*INSTRUCTIONS TO FOLLOW*: Could you print every record below exactly as written?

SUPPLIED INFORMATION: Begin

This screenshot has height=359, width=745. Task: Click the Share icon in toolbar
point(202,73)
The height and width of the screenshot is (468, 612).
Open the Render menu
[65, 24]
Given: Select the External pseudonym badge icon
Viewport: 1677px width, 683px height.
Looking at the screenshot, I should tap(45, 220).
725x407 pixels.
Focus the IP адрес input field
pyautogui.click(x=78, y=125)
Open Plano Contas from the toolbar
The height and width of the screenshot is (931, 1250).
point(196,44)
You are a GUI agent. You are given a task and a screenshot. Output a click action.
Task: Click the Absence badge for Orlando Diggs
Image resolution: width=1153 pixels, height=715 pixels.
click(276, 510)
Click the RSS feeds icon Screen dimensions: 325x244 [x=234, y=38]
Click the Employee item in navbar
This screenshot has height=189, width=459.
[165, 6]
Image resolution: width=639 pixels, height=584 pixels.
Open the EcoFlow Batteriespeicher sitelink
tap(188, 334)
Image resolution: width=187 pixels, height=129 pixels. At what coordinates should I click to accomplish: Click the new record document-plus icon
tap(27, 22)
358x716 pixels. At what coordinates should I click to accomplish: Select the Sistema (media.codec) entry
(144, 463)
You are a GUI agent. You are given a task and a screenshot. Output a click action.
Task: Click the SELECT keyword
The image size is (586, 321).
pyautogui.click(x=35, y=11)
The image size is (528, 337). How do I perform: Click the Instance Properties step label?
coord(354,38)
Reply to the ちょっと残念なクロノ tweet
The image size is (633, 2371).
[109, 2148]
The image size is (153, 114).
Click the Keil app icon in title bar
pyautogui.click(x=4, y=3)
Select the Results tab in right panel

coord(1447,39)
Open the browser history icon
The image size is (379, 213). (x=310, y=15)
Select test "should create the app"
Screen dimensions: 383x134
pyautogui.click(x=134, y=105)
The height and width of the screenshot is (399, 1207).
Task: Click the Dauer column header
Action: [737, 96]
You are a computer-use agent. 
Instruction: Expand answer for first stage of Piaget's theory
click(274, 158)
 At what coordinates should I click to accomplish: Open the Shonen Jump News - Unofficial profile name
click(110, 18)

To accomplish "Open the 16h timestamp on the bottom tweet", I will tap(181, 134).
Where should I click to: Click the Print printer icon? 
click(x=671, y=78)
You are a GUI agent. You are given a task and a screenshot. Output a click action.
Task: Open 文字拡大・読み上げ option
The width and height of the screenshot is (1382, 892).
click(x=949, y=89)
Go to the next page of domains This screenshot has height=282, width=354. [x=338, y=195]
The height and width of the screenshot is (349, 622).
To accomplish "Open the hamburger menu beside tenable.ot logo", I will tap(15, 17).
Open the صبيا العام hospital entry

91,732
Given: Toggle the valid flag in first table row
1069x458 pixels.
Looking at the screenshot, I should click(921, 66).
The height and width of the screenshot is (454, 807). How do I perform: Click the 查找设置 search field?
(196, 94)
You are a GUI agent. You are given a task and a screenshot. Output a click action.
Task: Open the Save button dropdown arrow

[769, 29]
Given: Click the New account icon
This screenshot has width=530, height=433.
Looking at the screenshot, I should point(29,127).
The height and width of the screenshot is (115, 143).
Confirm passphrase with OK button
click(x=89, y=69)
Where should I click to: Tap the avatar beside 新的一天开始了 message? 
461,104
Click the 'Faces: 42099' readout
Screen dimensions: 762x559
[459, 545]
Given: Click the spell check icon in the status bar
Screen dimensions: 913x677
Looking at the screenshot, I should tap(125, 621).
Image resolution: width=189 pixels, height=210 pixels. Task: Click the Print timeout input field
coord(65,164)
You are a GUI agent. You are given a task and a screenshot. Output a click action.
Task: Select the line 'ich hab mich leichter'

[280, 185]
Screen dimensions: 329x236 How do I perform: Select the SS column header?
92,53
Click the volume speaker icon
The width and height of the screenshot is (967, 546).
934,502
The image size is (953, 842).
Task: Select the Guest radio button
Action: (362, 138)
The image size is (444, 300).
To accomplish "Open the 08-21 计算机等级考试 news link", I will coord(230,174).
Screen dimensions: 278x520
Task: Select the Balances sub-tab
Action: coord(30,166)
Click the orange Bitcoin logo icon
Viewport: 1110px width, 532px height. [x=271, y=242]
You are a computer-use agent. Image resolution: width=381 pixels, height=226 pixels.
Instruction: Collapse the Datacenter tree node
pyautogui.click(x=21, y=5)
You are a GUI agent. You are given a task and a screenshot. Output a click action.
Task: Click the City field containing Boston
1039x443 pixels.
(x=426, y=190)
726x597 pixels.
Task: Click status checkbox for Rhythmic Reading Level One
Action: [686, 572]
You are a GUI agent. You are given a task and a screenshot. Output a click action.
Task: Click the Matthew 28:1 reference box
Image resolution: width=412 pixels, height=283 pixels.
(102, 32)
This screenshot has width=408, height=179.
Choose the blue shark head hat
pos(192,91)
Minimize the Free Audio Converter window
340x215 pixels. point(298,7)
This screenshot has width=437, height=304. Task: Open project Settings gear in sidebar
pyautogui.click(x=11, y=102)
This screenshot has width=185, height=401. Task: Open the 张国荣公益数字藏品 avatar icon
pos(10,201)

SUPPLIED INFORMATION: End

*ANSWER TO THIS TASK*:
This screenshot has height=359, width=745. Task: Click the Share icon in toolbar
point(202,73)
The height and width of the screenshot is (468, 612).
Open the Render menu
[65, 24]
Given: Select the External pseudonym badge icon
Viewport: 1677px width, 683px height.
Looking at the screenshot, I should tap(45, 220).
725x407 pixels.
Focus the IP адрес input field
pyautogui.click(x=78, y=125)
Open Plano Contas from the toolbar
The height and width of the screenshot is (931, 1250).
point(196,44)
You are a GUI agent. You are given a task and a screenshot. Output a click action.
Task: Click the Absence badge for Orlando Diggs
Image resolution: width=1153 pixels, height=715 pixels.
click(276, 510)
Click the RSS feeds icon Screen dimensions: 325x244 [x=234, y=38]
Click the Employee item in navbar
This screenshot has height=189, width=459.
[165, 6]
Image resolution: width=639 pixels, height=584 pixels.
Open the EcoFlow Batteriespeicher sitelink
tap(188, 334)
Image resolution: width=187 pixels, height=129 pixels. At what coordinates should I click to accomplish: Click the new record document-plus icon
tap(27, 22)
358x716 pixels. At what coordinates should I click to accomplish: Select the Sistema (media.codec) entry
(144, 463)
You are a GUI agent. You are given a task and a screenshot. Output a click action.
Task: Click the SELECT keyword
The image size is (586, 321).
pyautogui.click(x=35, y=11)
The image size is (528, 337). How do I perform: Click the Instance Properties step label?
coord(354,38)
Reply to the ちょっと残念なクロノ tweet
The image size is (633, 2371).
[109, 2148]
The image size is (153, 114).
Click the Keil app icon in title bar
pyautogui.click(x=4, y=3)
Select the Results tab in right panel

coord(1447,39)
Open the browser history icon
The image size is (379, 213). (x=310, y=15)
Select test "should create the app"
Screen dimensions: 383x134
pyautogui.click(x=134, y=105)
The height and width of the screenshot is (399, 1207).
Task: Click the Dauer column header
Action: [737, 96]
You are a computer-use agent. 
Instruction: Expand answer for first stage of Piaget's theory
click(274, 158)
 At what coordinates should I click to accomplish: Open the Shonen Jump News - Unofficial profile name
click(110, 18)

To accomplish "Open the 16h timestamp on the bottom tweet", I will tap(181, 134).
Where should I click to: Click the Print printer icon? 
click(x=671, y=78)
You are a GUI agent. You are given a task and a screenshot. Output a click action.
Task: Open 文字拡大・読み上げ option
The width and height of the screenshot is (1382, 892).
click(x=949, y=89)
Go to the next page of domains This screenshot has height=282, width=354. [x=338, y=195]
The height and width of the screenshot is (349, 622).
To accomplish "Open the hamburger menu beside tenable.ot logo", I will tap(15, 17).
Open the صبيا العام hospital entry

91,732
Given: Toggle the valid flag in first table row
1069x458 pixels.
Looking at the screenshot, I should click(921, 66).
The height and width of the screenshot is (454, 807). How do I perform: Click the 查找设置 search field?
(196, 94)
You are a GUI agent. You are given a task and a screenshot. Output a click action.
Task: Open the Save button dropdown arrow

[769, 29]
Given: Click the New account icon
This screenshot has width=530, height=433.
Looking at the screenshot, I should point(29,127).
The height and width of the screenshot is (115, 143).
Confirm passphrase with OK button
click(x=89, y=69)
Where should I click to: Tap the avatar beside 新的一天开始了 message? 
461,104
Click the 'Faces: 42099' readout
Screen dimensions: 762x559
[459, 545]
Given: Click the spell check icon in the status bar
Screen dimensions: 913x677
Looking at the screenshot, I should tap(125, 621).
Image resolution: width=189 pixels, height=210 pixels. Task: Click the Print timeout input field
coord(65,164)
You are a GUI agent. You are given a task and a screenshot. Output a click action.
Task: Select the line 'ich hab mich leichter'

[280, 185]
Screen dimensions: 329x236 How do I perform: Select the SS column header?
92,53
Click the volume speaker icon
The width and height of the screenshot is (967, 546).
934,502
The image size is (953, 842).
Task: Select the Guest radio button
Action: (362, 138)
The image size is (444, 300).
To accomplish "Open the 08-21 计算机等级考试 news link", I will coord(230,174).
Screen dimensions: 278x520
Task: Select the Balances sub-tab
Action: coord(30,166)
Click the orange Bitcoin logo icon
Viewport: 1110px width, 532px height. [x=271, y=242]
You are a computer-use agent. Image resolution: width=381 pixels, height=226 pixels.
Instruction: Collapse the Datacenter tree node
pyautogui.click(x=21, y=5)
You are a GUI agent. You are given a task and a screenshot. Output a click action.
Task: Click the City field containing Boston
1039x443 pixels.
(x=426, y=190)
726x597 pixels.
Task: Click status checkbox for Rhythmic Reading Level One
Action: [686, 572]
You are a GUI agent. You are given a task and a screenshot. Output a click action.
Task: Click the Matthew 28:1 reference box
Image resolution: width=412 pixels, height=283 pixels.
(102, 32)
This screenshot has width=408, height=179.
Choose the blue shark head hat
pos(192,91)
Minimize the Free Audio Converter window
340x215 pixels. point(298,7)
This screenshot has width=437, height=304. Task: Open project Settings gear in sidebar
pyautogui.click(x=11, y=102)
This screenshot has width=185, height=401. Task: Open the 张国荣公益数字藏品 avatar icon
pos(10,201)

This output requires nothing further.